Procurado, o Governo de São Paulo não explicou se a decisão partiu de Tarcísio ou de Derrite nem quais foram os critérios para a transferência. Em nota, afirmou que "a atual gestão da Secretaria da Segurança Pública reconhece e valoriza o trabalho dos policiais paulistas".
"Desde o início do ano, uma série de promoções por mérito e movimentações de rotina foi efetivada junto às polícias Civil, Militar e Técnico-Científica do Estado. Tais medidas são planejadas e executadas a partir de critérios estritamente técnicos com o objetivo de aprimorar constantemente a atuação policial e reforçar a segurança de toda população", diz a nota.
Críticas a Derrite entre tenentes-coronéis e coronéis da PM paulista têm sido frequentes e aumentaram com a Operação Escudo, na Baixada Santista, considerada, ao menos por parte desses oficiais, um desastre para a imagem da instituição e para a política de redução da letalidade policial.
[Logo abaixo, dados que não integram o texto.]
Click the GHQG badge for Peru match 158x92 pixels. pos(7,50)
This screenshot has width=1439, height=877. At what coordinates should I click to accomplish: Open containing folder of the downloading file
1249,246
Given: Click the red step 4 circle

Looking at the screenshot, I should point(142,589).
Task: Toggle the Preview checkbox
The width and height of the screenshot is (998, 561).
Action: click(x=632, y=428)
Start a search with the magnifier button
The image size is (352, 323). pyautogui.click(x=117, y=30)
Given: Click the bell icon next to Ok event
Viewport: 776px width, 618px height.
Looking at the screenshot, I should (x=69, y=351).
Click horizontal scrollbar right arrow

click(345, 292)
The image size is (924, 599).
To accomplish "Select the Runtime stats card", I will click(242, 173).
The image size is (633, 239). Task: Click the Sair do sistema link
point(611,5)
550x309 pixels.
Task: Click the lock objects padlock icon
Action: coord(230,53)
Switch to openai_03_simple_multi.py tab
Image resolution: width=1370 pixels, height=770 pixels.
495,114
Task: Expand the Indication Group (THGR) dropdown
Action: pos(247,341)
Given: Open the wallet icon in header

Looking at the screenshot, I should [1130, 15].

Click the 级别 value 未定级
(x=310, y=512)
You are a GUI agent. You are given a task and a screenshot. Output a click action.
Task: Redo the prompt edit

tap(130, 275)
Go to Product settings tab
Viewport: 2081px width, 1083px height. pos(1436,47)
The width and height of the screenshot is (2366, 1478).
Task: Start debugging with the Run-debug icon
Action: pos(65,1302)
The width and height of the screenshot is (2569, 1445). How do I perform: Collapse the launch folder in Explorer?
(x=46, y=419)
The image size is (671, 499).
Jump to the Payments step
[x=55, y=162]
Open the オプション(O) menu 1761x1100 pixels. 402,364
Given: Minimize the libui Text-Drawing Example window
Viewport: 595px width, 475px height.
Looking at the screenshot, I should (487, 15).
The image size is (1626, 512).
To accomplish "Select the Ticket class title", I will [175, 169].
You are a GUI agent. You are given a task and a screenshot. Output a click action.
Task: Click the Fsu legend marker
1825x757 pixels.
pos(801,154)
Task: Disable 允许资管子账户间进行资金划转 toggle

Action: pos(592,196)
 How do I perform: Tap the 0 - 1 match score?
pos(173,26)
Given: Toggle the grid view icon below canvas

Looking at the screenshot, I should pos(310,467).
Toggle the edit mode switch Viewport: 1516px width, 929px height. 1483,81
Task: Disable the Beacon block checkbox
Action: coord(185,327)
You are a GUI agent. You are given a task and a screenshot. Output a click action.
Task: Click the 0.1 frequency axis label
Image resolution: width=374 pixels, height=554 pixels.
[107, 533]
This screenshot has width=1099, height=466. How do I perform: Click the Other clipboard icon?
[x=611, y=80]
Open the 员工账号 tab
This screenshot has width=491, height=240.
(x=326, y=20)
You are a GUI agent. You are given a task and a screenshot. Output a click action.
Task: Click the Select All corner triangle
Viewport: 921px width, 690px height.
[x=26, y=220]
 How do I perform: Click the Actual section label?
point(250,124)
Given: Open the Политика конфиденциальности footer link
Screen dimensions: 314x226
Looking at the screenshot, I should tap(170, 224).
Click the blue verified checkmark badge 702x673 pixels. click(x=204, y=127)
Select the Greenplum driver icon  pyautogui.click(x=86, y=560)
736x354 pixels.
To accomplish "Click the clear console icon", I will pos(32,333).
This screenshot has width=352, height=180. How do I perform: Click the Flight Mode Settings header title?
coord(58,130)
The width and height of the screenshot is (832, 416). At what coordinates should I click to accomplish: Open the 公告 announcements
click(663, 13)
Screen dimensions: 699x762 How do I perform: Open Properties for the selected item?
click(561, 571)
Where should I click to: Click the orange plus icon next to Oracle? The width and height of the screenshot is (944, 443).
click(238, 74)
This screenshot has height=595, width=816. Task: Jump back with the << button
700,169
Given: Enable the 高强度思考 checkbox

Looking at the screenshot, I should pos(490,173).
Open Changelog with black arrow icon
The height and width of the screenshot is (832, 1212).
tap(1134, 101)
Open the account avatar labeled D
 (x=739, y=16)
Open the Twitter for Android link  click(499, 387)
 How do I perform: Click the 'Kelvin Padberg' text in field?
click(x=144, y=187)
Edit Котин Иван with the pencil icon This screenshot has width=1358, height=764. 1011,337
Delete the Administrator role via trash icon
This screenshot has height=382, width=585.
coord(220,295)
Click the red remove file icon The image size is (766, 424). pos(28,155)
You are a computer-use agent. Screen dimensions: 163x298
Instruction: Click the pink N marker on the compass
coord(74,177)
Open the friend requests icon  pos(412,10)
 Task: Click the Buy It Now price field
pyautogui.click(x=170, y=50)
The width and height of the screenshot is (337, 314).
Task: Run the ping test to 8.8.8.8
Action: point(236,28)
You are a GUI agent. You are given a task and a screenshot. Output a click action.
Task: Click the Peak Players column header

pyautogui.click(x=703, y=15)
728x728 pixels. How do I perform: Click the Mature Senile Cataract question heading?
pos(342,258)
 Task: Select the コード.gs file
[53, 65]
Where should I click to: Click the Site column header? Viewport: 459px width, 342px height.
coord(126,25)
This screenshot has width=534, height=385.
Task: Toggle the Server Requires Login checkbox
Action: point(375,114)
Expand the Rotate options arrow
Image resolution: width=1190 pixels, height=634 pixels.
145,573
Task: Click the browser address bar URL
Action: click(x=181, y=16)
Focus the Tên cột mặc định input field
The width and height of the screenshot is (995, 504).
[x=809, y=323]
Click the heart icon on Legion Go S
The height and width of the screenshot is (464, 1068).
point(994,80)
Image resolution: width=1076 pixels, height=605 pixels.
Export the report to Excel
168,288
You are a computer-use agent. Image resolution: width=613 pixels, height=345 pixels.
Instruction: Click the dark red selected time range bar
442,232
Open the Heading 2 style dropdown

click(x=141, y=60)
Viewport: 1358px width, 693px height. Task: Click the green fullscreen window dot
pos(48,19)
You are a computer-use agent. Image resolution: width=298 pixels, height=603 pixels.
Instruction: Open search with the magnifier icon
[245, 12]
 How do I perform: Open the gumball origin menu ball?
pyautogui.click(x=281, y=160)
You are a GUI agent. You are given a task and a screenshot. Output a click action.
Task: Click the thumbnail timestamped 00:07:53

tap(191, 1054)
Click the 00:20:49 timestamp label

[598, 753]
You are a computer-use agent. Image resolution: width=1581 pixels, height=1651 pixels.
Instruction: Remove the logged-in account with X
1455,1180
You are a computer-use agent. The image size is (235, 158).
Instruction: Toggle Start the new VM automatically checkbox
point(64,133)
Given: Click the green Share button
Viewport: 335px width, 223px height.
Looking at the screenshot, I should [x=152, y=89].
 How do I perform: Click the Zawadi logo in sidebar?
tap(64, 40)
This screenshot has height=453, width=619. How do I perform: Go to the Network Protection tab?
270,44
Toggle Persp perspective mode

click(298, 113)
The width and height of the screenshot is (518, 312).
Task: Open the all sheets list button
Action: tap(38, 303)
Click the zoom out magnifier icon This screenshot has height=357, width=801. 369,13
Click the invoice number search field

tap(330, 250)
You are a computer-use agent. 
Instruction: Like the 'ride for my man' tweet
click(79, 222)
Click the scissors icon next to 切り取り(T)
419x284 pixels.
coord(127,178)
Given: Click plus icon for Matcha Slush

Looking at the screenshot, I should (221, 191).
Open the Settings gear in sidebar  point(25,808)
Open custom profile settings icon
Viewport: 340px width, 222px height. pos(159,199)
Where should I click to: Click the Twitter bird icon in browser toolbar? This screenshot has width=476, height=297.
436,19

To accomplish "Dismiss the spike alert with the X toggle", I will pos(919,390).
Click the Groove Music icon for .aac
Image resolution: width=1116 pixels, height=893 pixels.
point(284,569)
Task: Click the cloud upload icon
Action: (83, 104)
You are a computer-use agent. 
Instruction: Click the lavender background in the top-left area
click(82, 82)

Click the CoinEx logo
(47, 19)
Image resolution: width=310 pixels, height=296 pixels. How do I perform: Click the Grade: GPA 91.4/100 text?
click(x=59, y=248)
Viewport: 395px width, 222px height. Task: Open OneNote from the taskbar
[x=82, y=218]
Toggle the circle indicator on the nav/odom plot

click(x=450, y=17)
Oficiais superiores da PM têm manifestado insatisfação com Derrite desde o anúncio de que ele fora escolhido para a pasta, no final do ano passado. Primeiro porque o secretário é visto como um tenente (uma das classes mais baixas do oficialato) e, por isso, não chegou a realizar os cursos necessários para entender as funções de comando e da própria PM, como o CSP (Curso Superior de Polícia).
Segundo porque, de acordo com coronéis, Derrite nunca foi um oficial exemplar, em razão do grande número de mortes em serviço e da quantidade de punições no currículo, e eles temiam um espírito de vingança do futuro chefe.
Hudson está na Polícia Militar desde 1988. Já trabalhou por três anos na Rota (Rondas Ostensivas Tobias de Aguiar) e liderou a Força Tática na região do Capão Redondo, zona sul da capital.
A mudança de comando teve repercussão negativa entre a população e políticos de Bauru. Em novembro do ano passado, Hudson foi homenageado na Câmara Municipal pelo trabalho realizado.
Natural de Bauru, Hudson estava à frente do Comando de Policiamento da região desde 2021. No mês de julho deste ano, a região de Bauru registrou queda de 46% no número de homicídios dolosos (intencionais), de 27% no número de roubos em geral e de 14,7% no número de furtos em geral, na comparação com o mesmo período do ano passado.
Procurados pela reportagem, nem Hudson Covolan nem Marcos de Paula Barreto se manifestaram.